Competency-based learning has stimulated some impressive results in gradually reshaping our thinking as educators. I deeply value these contributions to our body of knowledge and experience. However, competency based-learning is highly labor intensive for institutions, requires extensive training and documentation, and could never reach the scale of our vast national higher education enterprise without a massive injection of resources.

Colleges and universities do change. In fact, they need to change. The process, however, takes time.

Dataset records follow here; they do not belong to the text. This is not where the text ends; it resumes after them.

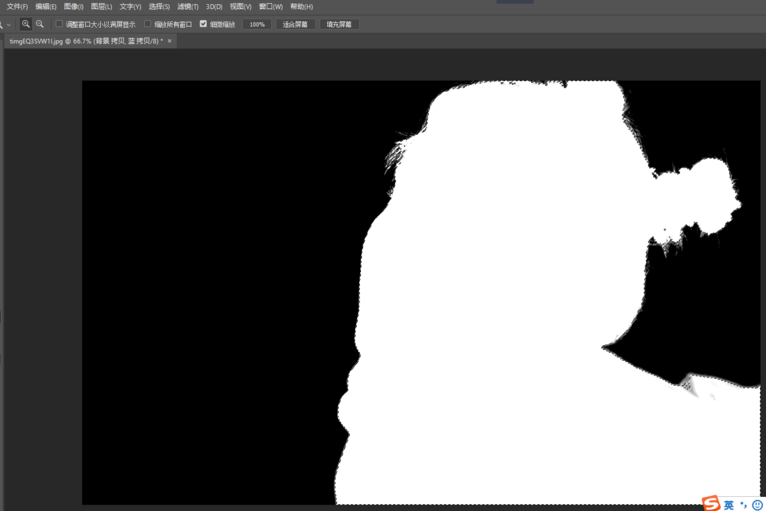The height and width of the screenshot is (511, 766).
Task: Open the 文件(F) menu
Action: pos(17,6)
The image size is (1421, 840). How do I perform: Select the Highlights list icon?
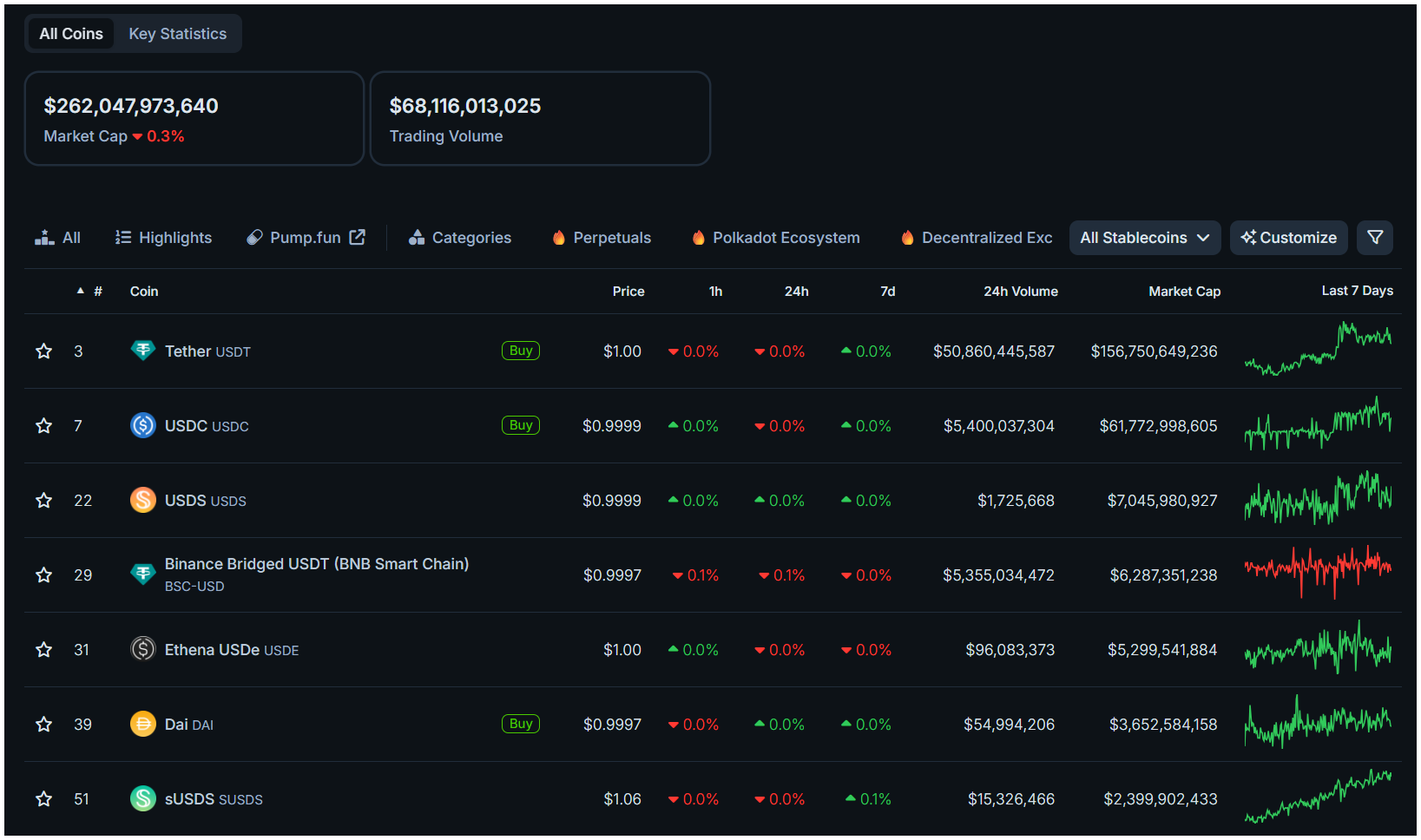pyautogui.click(x=122, y=236)
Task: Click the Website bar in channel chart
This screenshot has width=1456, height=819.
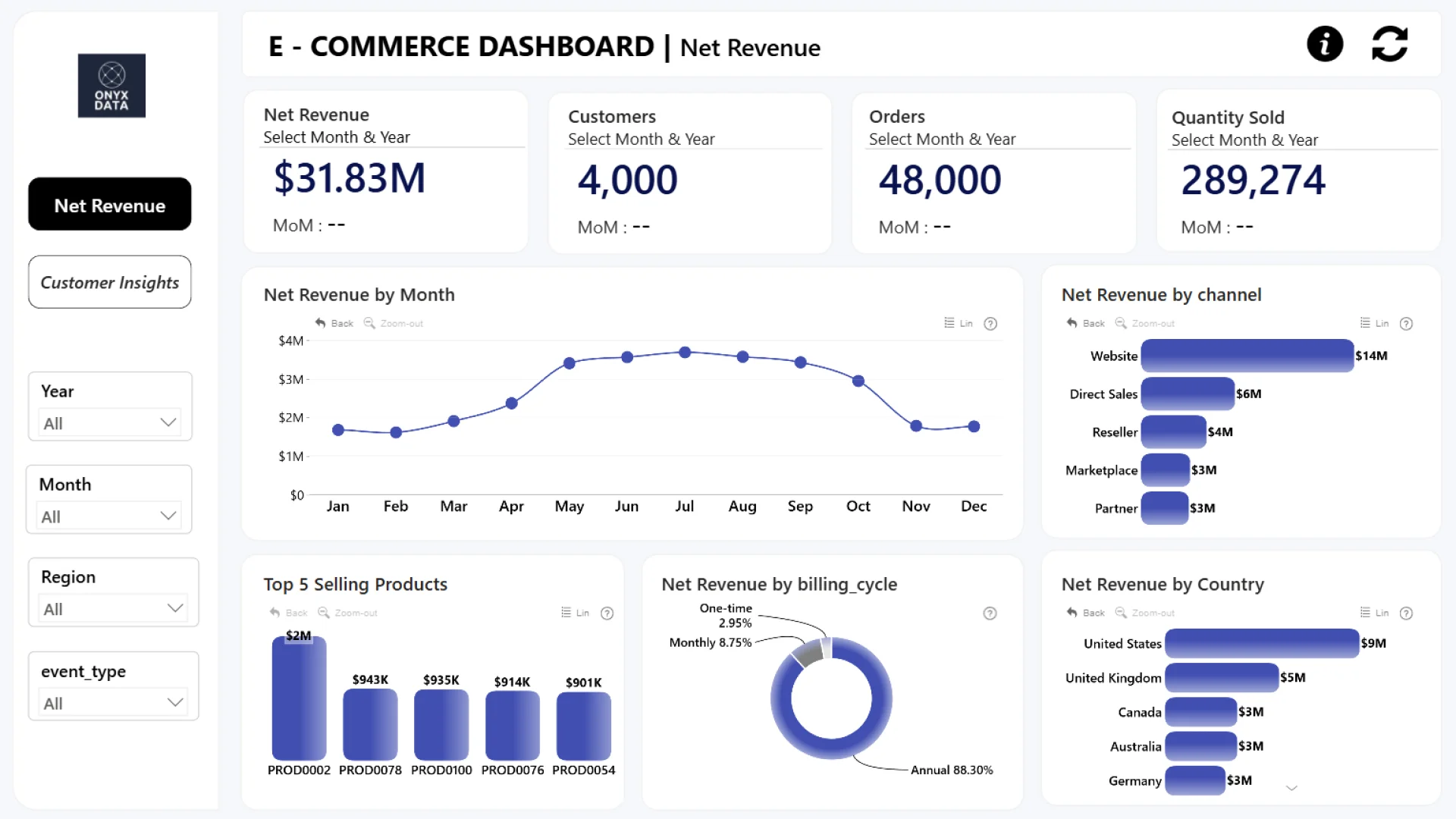Action: coord(1247,356)
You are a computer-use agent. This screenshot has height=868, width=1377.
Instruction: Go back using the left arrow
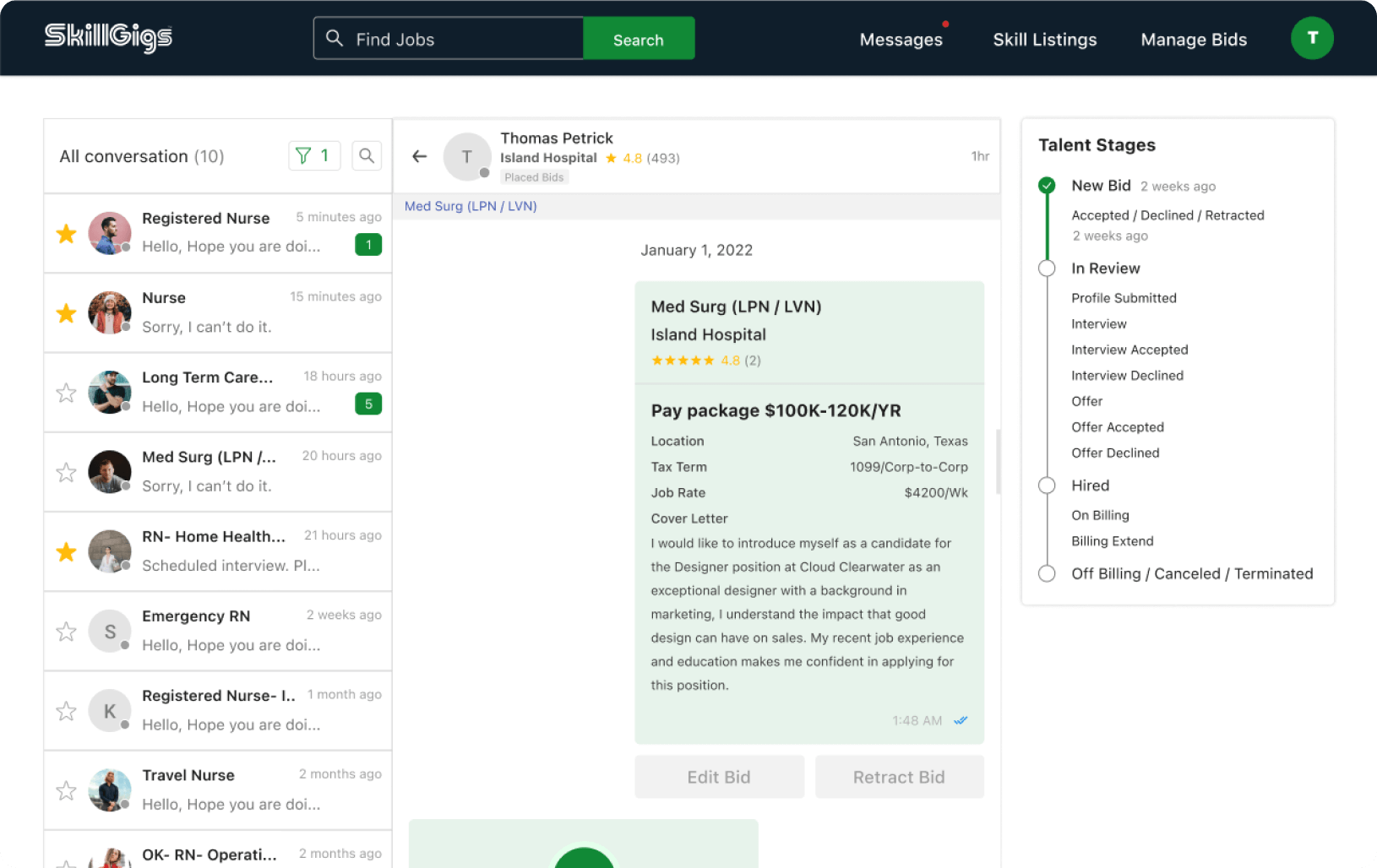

Next time: Cost, price and affordability: Can we make it work?

About the Author

Mark Putnam

I'm the lucky individual who carries the title, 21st president of Central College in Pella, Iowa. Passionate about higher education and the issues facing it and the world today, I hope to invoke an engaging conversation with all who are ready to dig in, make a difference and build for the future. Share your thoughts. I'm listening and interested.

 

Comment

One response to The Road Ahead: Do Colleges Really Ever Change?

Don Huffman says:

I know that in response to some previous blogs I have referred to some “cultural evolution” concepts that seem analogous to changes in higher education. Perhaps some further analogies might be helpful as we ask whether or not higher education ever changes.
Evolution in human populations and human cultures involves both genetic and cultural mechanisms. These differ in that genetic evolution involves selection of genes, the biological hereditary units, while cultural evolution involves selection of “memes,” the units of cultural selection indluding ideas and concepts.
Genetic evolution is slower, but over time includes changes both in frequency of loss or gain of specific genes. Frequencies may change, a new gene incorporated or lost from the population by natural selection. Eye color is a good example. Cultural evolution by contrast is more rapid with selection of memes, some of which may change, some be retained and some completely lost from a population. Human language is an excellent example as are technology and education.
The impact of new technologies on education should include the expectation of introduction of newer “memes” arising, and selection pressure against these proposed cultural changes. Technologies may arise from business, economic systems, etc. but it is unlikely that any of them would completely replace our existing system of historically effective education.
Our challenge should be to c onsider the value of any proposed change in education, bring our wisdom and expeeience to bear on these proposed changes, and adopt or delete those changes which might bring improvements in education. In the process we might expect sustainability in higher education with some changes in the teaching/learning processes, but probably not revolutionary changes.
Yes, colleges and universities do and will change over time.